LAVORI ALL’ESTERO, E’ BOOM PER LE Pmi italiane

A Ravenna presentati i dati Ance: si è passati dai 3 miliardi del 2004 ai 9,5 miliardi del 2013, con un calo dell’attività in Italia del 7,2% e una crescita fuori dai confini del 206%

 Per le piccole e medie imprese che in periodo di crisi hanno puntato sull’estero la scommessa è risultata vincente. Il fatturato è più che triplicato in meno di 10 anni (dai 3 miliardi del 2004 ai 9,5 del 2013), la produzione è aumentata dell’8,6% mentre il portafoglio commesse si è arricchito di 319 nuovi lavori per complessivi 17 miliardi di euro. Sono i risultati dell’indagine Ance sulle imprese di costruzione italiane presenti all’estero illustrati il 17 settembre a Ravenna durante il convegno «L’internazionalizzazione delle imprese italiane nel settore delle costruzioni»(in corso fino al 19 settembre).

Numeri importanti, specie se confrontati con la difficile situazione del mercato a livello
nazionale. Nel periodo 2004-2013, infatti, le imprese che hanno partecipato al Rapporto Ance hanno visto diminuire la propria attività in Italia del 7,2%, mentre al di fuori dei confini nazionali è cresciuta del 206 per cento.

Negli ultimi anni si sta assistendo, per molte aziende, a una vera e propria sostituzione tra le
attività nazionali e quelle estere. Se nel 2004 il fatturato prodotto in Italia rappresentava il 70% e quello estero pesava poco più del 30%, oggi la situazione è quasi ribaltata: 60,1%
fatturato estero, meno del 40% fatturato prodotto nel mercato interno.

«In questi anni, davanti a una crisi senza precedenti del mercato nazionale delle costruzioni, il mercato estero ha assunto un ruolo centrale per le imprese italiane. Nel 2014 si è assistito all’ottavo anno consecutivo di crescita delle nostre imprese all’estero, sia in termini di fatturato che di commesse acquisite.
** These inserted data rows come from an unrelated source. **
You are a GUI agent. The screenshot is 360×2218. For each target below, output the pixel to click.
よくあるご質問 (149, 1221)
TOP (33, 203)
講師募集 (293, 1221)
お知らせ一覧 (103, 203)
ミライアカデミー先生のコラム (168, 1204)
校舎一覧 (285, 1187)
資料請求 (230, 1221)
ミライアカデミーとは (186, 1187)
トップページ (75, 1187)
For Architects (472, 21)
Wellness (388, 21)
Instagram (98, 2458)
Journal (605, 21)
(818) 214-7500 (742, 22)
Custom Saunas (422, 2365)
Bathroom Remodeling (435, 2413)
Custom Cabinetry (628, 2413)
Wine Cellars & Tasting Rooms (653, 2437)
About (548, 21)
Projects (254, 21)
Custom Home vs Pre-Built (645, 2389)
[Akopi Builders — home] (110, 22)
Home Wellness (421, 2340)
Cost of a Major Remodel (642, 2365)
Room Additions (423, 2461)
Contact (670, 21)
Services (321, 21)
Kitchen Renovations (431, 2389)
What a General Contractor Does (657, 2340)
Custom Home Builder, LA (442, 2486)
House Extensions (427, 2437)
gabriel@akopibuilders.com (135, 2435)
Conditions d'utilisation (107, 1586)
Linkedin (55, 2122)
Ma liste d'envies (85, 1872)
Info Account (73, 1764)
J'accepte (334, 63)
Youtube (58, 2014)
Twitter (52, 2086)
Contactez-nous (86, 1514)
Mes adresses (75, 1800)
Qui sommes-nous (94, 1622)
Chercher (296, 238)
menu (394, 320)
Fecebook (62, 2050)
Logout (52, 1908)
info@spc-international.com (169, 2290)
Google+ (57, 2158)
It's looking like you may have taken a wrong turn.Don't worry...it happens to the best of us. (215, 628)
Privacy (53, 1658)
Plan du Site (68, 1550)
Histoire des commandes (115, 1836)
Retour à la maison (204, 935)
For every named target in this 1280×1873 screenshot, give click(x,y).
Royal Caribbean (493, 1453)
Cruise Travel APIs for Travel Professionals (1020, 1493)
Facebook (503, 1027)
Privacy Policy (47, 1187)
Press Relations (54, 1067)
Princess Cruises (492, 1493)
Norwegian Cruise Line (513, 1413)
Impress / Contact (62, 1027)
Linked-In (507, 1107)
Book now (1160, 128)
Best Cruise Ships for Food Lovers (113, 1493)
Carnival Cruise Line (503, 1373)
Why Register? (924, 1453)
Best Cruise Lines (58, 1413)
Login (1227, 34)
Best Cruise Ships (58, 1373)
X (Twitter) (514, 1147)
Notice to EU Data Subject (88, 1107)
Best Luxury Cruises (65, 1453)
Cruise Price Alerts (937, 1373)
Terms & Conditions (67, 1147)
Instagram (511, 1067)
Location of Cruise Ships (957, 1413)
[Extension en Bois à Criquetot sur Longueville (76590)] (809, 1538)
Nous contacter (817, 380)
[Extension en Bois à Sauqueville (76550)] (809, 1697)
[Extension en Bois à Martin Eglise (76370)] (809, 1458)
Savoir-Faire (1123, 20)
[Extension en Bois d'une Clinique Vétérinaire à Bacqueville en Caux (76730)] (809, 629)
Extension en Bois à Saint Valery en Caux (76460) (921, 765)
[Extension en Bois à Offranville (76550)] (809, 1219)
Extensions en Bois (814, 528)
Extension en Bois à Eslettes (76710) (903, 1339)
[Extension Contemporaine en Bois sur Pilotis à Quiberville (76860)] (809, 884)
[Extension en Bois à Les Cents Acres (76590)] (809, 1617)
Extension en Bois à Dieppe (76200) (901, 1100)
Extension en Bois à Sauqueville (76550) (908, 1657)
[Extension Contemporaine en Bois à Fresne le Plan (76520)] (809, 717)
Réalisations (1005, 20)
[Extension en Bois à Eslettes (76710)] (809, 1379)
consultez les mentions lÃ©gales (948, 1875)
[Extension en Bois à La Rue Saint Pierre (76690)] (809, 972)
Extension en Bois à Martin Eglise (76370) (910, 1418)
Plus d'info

L’industria italiana delle costruzioni è una delle più importanti, avanzate e, sottolineo, apprezzate al mondo». Con queste parole Gerardo Biancofiore, presidente Pmi estero di Ance, ha aperto a Ravenna, il suo intervento nella prima sessione del convegno.

Le imprese italiane (comprese le grandi) hanno sviluppato una presenza capillare sui mercati internazionali: operano in circa 90 Paesi nei 5 continenti, per un controvalore in costante crescita per oltre 100 miliardi di euro.

La parola d’ordine per le Pmi è aggregazione: «La decisione di andare all’estero – dichiara Biancofiore – è un motivo in più per spingere le imprese, piccole e medie ad aggregarsi, per poter essere più competitive sui mercati internazionali e capaci di proporsi come interlocutori concorrenziali, anche su livelli di mercato fino a ora di difficile accesso. Internazionalizzazione significa però, in primis, mantenere una forte base in Italia, altrimenti diventiamo imprese estere. È fondamentale che il mercato interno riparta perchè al nostro Paese il mondo delle costruzioni serve».

Per Massimo Matteucci, presidente di Cmc, gruppo fortemente radicato sui mercati esteri, «si può correttamente affermare che la decisione di intraprendere un percorso di espansione imprenditoriale all’estero ha rappresentato non una scelta di profitto o di abbattimento costi, bensì la necessità di assicurarsi un ulteriore mercato estensivo del mercato domestico in cui si opera. Come anche, la scelta di internazionalizzare la propria azienda discende dalla possibilità di reperire i fondi esteri o comunitari o perfino nazionali che, oltre a rappresentare un importante incentivo per l’investimento all’estero, permette nel contempo l’acquisizione di nuovi strumenti e risorse tecnico-economiche per l’impresa.
Quindi, alla luce di quanto sopra, possiamo sostenere che l’attività finalizzata a internazionalizzare la propria attività imprenditoriale non è una fenomeno nuovo o sconosciuto in Italia ma, nonostante ciò, risulta che l’importanza di parlare oggi di internazionalizzazione delle imprese di costruzioni sia ancora più sentita rispetto ieri, semplicemente perché viviamo in un’economia globalizzata e quindi, per definizione, internazionalizzata, priva di confini geografici».

L’analisi del prof. Claudio Comani, docente della Facoltà di Ingegneria dell’università di Bologna e relatore al convegno si basa su dati precisi che confermano la forte crescita all’estero delle imprese italiane delle costruzioni.
«All’estero – ha affermato – il quadro normativo tende a valutare e premiare anche la qualità, e questo va a vantaggio delle imprese migliori. Le condizioni per produrre sono più semplici e più chiare anche se il livello di competizione risulta elevato».